Mahdi Umar, salah satu pemangku adat di Sabang, menyebutkan tradisi Peusijeuk ini sudah ada turun menurun sejak zaman nenek moyang dengan mengharapkan keridhoan Allah Swt. Selain itu, masyarakat yang akan melangsungkan prosesi adat ini sebaiknya melengkapi bahan-bahan yang diperlukan. Bahan-bahan tersebut umumnya mengandung filosofi tersendiri, baik itu beras/padi, air, ketan kuning dan kelapa, daun sedingin hingga berbagai macam bunga.
Beras/padi misalnya bermakna menggaungkan nilai-nilai budi pekerti antarsaudara.
“Padi itu terdiri dari kulit yang melindungi dagingnya (beras). Maknanya ialah saling melindungi, baik pekerti dan jangan bertengkar sesama saudara,” jelasnya saat ditemui di acara Festival Gelar Tradisi Pesisir, (28/4/2018).

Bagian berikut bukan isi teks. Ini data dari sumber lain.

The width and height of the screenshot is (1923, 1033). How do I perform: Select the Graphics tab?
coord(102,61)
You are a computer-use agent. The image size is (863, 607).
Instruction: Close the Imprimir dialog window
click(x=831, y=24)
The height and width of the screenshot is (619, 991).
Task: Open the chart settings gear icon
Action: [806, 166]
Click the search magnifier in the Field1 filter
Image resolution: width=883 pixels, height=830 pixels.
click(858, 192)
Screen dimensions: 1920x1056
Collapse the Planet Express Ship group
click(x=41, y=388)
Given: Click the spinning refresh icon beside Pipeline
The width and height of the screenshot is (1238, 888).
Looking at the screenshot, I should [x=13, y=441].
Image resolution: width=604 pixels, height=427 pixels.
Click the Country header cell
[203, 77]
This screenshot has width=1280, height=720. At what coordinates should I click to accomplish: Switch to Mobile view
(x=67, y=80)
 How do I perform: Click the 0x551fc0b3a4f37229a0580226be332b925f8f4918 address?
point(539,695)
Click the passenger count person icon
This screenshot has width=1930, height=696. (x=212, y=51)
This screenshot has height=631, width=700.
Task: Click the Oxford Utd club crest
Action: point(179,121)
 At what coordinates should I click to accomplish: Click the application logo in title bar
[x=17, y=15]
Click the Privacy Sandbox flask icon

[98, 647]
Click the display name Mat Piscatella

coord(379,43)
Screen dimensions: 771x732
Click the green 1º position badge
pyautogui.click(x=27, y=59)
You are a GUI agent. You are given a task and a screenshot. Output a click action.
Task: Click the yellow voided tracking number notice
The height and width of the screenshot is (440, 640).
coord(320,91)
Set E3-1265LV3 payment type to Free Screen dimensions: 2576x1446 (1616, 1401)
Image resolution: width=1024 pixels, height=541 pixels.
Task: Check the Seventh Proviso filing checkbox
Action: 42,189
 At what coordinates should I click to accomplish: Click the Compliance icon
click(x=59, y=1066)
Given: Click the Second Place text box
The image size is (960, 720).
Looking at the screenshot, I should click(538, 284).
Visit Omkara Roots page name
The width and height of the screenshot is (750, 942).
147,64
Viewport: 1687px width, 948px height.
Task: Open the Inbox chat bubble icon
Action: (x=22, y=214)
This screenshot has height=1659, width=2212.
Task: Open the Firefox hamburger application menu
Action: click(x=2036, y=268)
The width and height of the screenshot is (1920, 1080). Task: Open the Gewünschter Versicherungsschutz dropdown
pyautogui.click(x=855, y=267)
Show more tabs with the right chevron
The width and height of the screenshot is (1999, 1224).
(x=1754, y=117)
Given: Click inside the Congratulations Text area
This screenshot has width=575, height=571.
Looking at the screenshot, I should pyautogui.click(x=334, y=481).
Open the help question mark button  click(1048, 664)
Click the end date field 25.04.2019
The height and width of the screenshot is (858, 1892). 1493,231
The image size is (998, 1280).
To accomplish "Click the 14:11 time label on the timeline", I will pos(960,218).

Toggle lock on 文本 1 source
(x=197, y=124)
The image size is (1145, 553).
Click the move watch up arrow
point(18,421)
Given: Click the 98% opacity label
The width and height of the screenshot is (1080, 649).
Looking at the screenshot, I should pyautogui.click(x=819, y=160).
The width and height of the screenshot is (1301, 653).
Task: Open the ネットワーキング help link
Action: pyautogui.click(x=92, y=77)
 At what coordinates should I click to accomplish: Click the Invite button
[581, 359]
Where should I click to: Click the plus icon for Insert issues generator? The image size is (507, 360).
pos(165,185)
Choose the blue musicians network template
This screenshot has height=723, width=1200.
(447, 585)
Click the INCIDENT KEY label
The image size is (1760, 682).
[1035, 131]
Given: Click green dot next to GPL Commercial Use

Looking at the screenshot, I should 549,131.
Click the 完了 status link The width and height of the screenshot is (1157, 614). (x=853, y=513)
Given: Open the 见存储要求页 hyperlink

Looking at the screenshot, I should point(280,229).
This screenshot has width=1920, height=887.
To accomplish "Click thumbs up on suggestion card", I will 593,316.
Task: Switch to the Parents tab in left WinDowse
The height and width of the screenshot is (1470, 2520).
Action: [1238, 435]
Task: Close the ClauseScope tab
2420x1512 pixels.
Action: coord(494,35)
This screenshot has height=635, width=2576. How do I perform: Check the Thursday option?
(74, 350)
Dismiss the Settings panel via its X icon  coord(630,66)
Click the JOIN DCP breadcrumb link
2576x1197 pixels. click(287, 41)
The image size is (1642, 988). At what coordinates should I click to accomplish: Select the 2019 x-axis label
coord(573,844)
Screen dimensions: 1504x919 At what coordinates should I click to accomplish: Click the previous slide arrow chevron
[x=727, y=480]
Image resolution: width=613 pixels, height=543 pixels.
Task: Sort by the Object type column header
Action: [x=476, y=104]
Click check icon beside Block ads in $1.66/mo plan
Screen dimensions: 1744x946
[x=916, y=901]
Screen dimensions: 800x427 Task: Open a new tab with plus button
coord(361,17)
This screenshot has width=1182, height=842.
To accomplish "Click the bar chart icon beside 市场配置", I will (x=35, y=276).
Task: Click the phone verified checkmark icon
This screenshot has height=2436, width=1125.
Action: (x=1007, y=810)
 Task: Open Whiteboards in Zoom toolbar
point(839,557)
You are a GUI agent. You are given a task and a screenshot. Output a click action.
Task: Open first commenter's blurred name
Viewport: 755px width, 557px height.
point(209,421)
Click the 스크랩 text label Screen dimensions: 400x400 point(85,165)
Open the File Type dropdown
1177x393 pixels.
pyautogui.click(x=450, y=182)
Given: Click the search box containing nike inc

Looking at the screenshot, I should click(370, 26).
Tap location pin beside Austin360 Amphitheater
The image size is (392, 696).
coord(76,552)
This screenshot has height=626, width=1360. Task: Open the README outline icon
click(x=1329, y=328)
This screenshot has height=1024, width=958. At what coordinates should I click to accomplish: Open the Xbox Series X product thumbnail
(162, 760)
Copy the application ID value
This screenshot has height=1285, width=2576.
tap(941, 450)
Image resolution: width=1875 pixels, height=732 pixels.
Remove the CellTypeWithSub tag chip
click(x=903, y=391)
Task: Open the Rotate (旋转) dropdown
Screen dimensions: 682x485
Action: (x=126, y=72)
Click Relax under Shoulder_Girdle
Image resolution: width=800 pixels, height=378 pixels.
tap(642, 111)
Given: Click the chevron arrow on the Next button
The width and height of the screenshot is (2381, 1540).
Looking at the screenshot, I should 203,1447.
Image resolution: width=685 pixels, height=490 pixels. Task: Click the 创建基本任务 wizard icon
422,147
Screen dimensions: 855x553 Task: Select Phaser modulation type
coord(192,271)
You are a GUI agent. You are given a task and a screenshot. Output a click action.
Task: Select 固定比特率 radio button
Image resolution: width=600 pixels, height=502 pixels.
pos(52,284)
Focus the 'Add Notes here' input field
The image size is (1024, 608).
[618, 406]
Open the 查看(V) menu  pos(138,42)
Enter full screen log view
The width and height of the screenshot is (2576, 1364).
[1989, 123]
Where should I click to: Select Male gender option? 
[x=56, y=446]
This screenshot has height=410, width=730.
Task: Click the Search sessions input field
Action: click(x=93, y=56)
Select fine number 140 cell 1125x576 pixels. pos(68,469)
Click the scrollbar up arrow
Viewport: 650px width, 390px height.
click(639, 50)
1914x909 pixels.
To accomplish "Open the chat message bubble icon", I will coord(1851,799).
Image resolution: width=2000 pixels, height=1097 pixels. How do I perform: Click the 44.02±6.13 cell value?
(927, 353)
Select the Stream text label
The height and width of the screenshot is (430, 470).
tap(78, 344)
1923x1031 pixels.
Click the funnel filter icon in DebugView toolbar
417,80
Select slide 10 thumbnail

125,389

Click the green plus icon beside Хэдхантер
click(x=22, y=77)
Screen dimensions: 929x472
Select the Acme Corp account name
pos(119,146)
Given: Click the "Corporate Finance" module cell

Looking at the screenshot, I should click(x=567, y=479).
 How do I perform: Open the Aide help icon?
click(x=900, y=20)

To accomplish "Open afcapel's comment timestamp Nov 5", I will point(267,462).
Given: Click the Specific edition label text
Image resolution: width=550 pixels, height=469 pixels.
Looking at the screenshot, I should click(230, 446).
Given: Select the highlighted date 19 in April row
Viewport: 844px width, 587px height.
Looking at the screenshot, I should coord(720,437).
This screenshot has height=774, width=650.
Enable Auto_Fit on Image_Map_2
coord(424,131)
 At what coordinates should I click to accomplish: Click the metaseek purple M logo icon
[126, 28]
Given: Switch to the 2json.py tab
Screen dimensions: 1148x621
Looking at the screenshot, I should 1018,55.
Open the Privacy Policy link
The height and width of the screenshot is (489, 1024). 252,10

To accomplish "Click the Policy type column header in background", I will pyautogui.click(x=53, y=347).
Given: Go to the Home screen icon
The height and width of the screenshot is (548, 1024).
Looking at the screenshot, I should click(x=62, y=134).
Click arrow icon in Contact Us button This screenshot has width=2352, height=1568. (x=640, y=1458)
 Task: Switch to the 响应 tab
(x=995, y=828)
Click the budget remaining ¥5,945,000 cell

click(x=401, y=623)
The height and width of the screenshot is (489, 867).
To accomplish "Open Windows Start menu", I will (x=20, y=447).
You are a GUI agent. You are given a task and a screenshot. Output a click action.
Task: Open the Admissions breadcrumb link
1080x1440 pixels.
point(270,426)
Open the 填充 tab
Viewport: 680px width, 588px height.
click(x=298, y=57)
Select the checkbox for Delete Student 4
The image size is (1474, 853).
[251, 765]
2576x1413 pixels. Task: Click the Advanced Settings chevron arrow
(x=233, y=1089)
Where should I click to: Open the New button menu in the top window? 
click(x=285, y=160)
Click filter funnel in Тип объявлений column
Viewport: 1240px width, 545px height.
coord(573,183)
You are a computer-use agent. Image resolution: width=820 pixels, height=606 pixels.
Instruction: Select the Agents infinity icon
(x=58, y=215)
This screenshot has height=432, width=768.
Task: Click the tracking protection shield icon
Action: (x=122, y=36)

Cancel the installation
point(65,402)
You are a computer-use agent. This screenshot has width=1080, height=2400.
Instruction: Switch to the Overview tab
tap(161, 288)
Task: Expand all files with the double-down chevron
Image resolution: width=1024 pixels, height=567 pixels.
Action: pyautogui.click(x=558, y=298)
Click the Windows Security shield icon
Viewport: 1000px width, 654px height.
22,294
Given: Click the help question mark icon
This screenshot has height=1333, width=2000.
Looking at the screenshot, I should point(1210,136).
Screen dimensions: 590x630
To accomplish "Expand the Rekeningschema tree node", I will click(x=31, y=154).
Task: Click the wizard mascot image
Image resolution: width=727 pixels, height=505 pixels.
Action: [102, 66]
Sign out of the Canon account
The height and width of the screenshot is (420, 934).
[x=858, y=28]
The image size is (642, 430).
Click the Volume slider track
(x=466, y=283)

Di sisi lain, air dan ketan kuning dilambangkan sebagai simbol berpikir jernih dan ikatan persaudaraan yang kuat, sedangkan daun sedingin dimaknai sebagai prinsip kehidupan. Demikian pula dengan bunga-bunga yang dihadirkan, mengandung filosofi yang kuat. Diantaranya saling membantu, sopan santun hingga keakraban hubungan persaudaraan.
“Daun ini dingin sekali dan sering dibuat obat. Hikmah dari daun sedingin ini ialah hati kita jangan mendua. Jangan sesekali begini besok begitu. Harus berprinsip,” tegasnya.
Sebagai salah satu warisan nenek moyang, tradisi Peusijuek sangat kaya akan nilai-nilai dan makna. Masyarakat Aceh beranggapan, sudah sepantasnya budaya dan nilai agama harus jalan beriringan. Tak hanya itu, menjaga keutuhan nilai budaya yang hidup sejak ratusan tahun silam menjadi tanggung jawab mereka bersama.